By all accounts, it was a dream.

If I had to choose the most memorable thing I saw at this year’s festival, it would have to be my life flash in front of my eyes as a woman backed an SUV the size of a battleship directly into me while she was texting on her phone. What a film it was, too: Inspiring, dramatic, bitingly humorous, and sexually uncomfortable.

As for the time spent in the cinemas, there were outstanding documentaries—Dick Johnson Is Dead just about exploded my heart into a million pieces—and Minari, The Father, and Promising Young Woman were easily the narrative standouts.

But “follow the money!” I’m pretty sure some person said once, and at Sundance that means tracking what the biggest distribution deals are. This year two films set new Park City records. What a treat, I saw them both: Palm Springs and Boys State.

At an independent film festival where people can sometimes be so thrilled and invigorated to be witnessing audacious, if occasionally peculiar and difficult cinema, these films happen to be two of the most base-level likable ones that played. That’s likely why they scored so much money. (Look at me, throwing out astute, expert-level industry business insights.)

- _What needs to be done_:
Carry on the Sundance festival recap from the point where it stops. The records have nothing to do with this.

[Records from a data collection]
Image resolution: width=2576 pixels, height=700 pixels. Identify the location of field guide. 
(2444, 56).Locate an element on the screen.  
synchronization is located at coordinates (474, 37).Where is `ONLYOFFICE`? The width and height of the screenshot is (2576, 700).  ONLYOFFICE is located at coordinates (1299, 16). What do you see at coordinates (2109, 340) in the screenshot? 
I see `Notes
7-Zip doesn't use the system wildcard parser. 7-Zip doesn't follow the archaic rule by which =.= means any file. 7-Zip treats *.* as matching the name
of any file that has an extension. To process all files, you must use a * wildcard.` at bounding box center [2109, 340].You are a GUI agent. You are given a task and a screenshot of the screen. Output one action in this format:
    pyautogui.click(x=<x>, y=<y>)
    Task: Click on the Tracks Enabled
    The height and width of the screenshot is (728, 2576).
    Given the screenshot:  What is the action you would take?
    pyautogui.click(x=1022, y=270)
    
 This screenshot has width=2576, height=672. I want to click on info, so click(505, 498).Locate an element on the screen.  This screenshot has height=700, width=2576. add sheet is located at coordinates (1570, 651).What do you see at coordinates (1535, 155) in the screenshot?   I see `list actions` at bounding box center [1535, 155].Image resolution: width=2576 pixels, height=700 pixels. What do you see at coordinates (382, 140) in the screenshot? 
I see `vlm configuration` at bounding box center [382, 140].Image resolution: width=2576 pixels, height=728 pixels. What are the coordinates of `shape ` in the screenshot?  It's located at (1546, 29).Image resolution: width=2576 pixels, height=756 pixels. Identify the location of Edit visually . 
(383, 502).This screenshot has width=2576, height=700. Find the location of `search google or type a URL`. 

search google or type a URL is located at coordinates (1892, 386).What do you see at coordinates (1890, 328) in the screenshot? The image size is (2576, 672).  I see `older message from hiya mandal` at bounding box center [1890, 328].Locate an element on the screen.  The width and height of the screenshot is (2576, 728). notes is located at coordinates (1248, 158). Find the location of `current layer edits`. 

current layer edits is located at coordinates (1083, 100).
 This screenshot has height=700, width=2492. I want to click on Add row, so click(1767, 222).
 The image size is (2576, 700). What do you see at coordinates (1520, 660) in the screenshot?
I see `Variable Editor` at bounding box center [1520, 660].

- _Result of the task_:
Palm Springs is a romantic comedy starring Andy Samberg and Cristin Milioti, produced by Samberg’s Lonely Island buddies. The leads play two people disillusioned by love who unexpectedly grow close over the course of a wedding in Palm Springs. There’s a massive, Groundhog Day-evoking twist that instantly transports this from cute rom-com to high-concept deconstruction of a rom-com that illuminates our need for connection—of course, filtered through the wily charms of Lonely Island.

The movie sold to Neon and Hulu in a joint theatrical-streaming deal for $17.5 million and 69 cents. Nice. That extra 69 cents means it narrowly beats the previous Sundance record set by the controversy-addled Birth of a Nation. I don’t know whose idea it was to insist that every seventh grader’s favorite number be added to the deal in order to set the new record, but a round of applause is in order.

That the film it beat is Birth of a Nation highlights why this deal is peculiar. Typically, the major fees go to movies that distributors assume will make the long journey to awards season, or at the very least generate a healthy box office and buzz. Samberg’s last major comedy star turn was in Popstar: Never Stop Never Stopping. The movie is a comedic masterpiece, one of the best of the last decade. It also grossed less than $10 million.

Samberg is so fantastically Samberg-y in Palm Springs, which is a MAJOR endorsement of the film. Milioti is one of my favorite actresses. We first met running on treadmills next to each other at a hotel in Calgary. She complimented my form. I’m not saying that triggered any sort of bias on my account, but the fact is that Cristin Milioti is one of the finest actresses of her generation and it’s criminal that she hasn’t won three Oscars and five Emmys by now. (She’s fantastic in Palm Springs.)

Still $17,500,000.69? I’m dubious, but hopeful.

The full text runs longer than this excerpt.